Vincent kembali tertawa, sebuah penghinaan yang secara tidak langsung ditujukan kepada gadis itu tanpa perlu menggunakan kata-kata.
"Sayangnya aku tidak suka meminta-minta, memaafkan adalah urusanmu. Tetapi aku tidak peduli dengan pemberian maafmu," ujar Vincent.
"Kalau begitu, berterima kasih juga menjadi urusan saya dan terserah saya mau mengucapkannya atau tidak," tanggap Bella.
Vincent menyipitkan pandangannya mendengar ucapan kekanakkan Bella yang Ia ucapkan dengan sedemikian rupa tetapi hasilnya malah menggemaskan di mata Vincent.
"Kau tidak harus berterima kasih dengan ucapan, kemarilah, Nak," ujar Vincent menepuk pahanya sembari mengangguk.
Tentu saja Bella tidak bersikap bodoh dengan membiarkan Vincent menempatkan dirinya di pangkuan.
"Ini di kantor, Pak!"
"Oh, jadi kamu mau yang tidak di kantor?" seringai Vincent. Ia berdiri dan mendekatkan wajahnya tepat di hadapan Bella.
Tanpa sempat Bella hindari, bibir Vincent sudah mendarat di bibirnya. Mencecap setiap inchi dari lapisan kenyal berwarna pink peach. Kali ini Bella sedikit merasakan bahwa Vincent melakukannya dengan santai. Bella merasakan bahwa Vincent memberinya kesempatan untuk membalas kecupan itu, dan Ia melakukannya.

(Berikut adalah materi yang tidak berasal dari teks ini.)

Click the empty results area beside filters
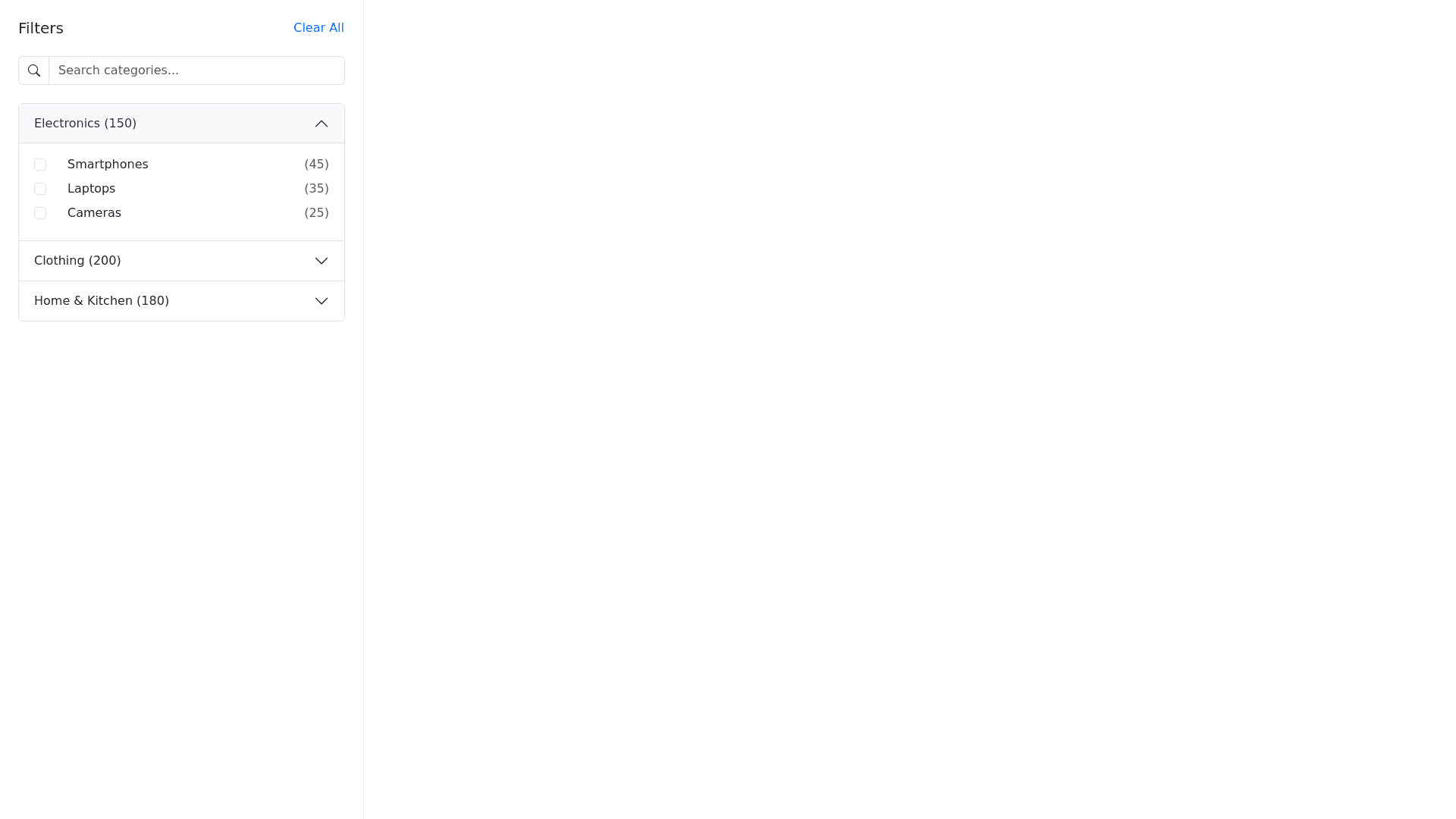 (x=908, y=410)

Ini pengalaman ciuman kedua yang terasa nikmat setelah ciuman pertamanya dengan Aron beberapa hari yang lalu, lebih tepatnya belum ada satu minggu. Tetapi senikmat apapun Vincent memberinya kecupan, Bella tetap menyangkal. Ia akan lebih menikmati kecupan Aron daripada Vincent.
"Kau menikmatinya, Sayang?" tanya Vincent dengan lembut. Usapan tangan di puncak kepala Bella Ia berikan ketika menyudahi aksi mereka.
"Tidak!" jawab Bella.
"Haha, Kau berbohong," kekeh Vincent.
"Masih banyak lelaki yang jauh lebih nikmat, Pak. Anda tidak usah sombong," seru Bella.
"Apa katamu?"
Vincent tidak percaya bahwa Bella mengatakan itu. Ia kira, gadis itu menerima ciuman hanya darinya saja. Tetapi ternyata 'masih banyak lelaki' yang juga menikmati betapa manis dan menyenangkannya bibir Bella.
Gadis itu meninggalkan ruangan dan membiarkan Vincent yang tengah terperangah dengan apa yang Ia dengar barusan. Ia menggelengkan kepala, setidaknya hari ini sudah mendapatkan kesenangan yang Ia idam-idamkan tiap hari.
Meninggalkan meja kerja Vincent setelah melakukan adegan menyenangkan membuat langkah Bella terasa seperti melayang beberapa inchi di atas lantai. Ia menundukkan kepala tetapi mengintip Chelsea di sana, perempuan itu sedang konsentrasi di depan layar monitor.
"Lama sekali," ucap Chelsea.
"Kau juga lama sekali pagi tadi," tanggap Bella.
Chelsea tidak berkomentar lagi, membuat Bella salah tingkah. Ia berusaha menenangkan diri dengan menghela napas dalam-dalam lalu menghembuskannya.
"Ekhm, aku tidak bermaksud memaksamu memberitahuku," ucap Bella. "Tapi aku kira, itu hanya masing-masing pribadi kita yang berhak tahu," lanjutnya.
"Iya," tanggap Chelsea. "Yang jelas kita di sini hanya pekerja. Jadi tidak usah bertingkah jika tidak ingin di-kick."
Bella melototi layar monitor mendengar ucapan Chelsea. Jadi? Semua karyawan di sini diintimidasi, sedangkan dirinya tidak diintimisasi. Vincent benar-benar brengsek.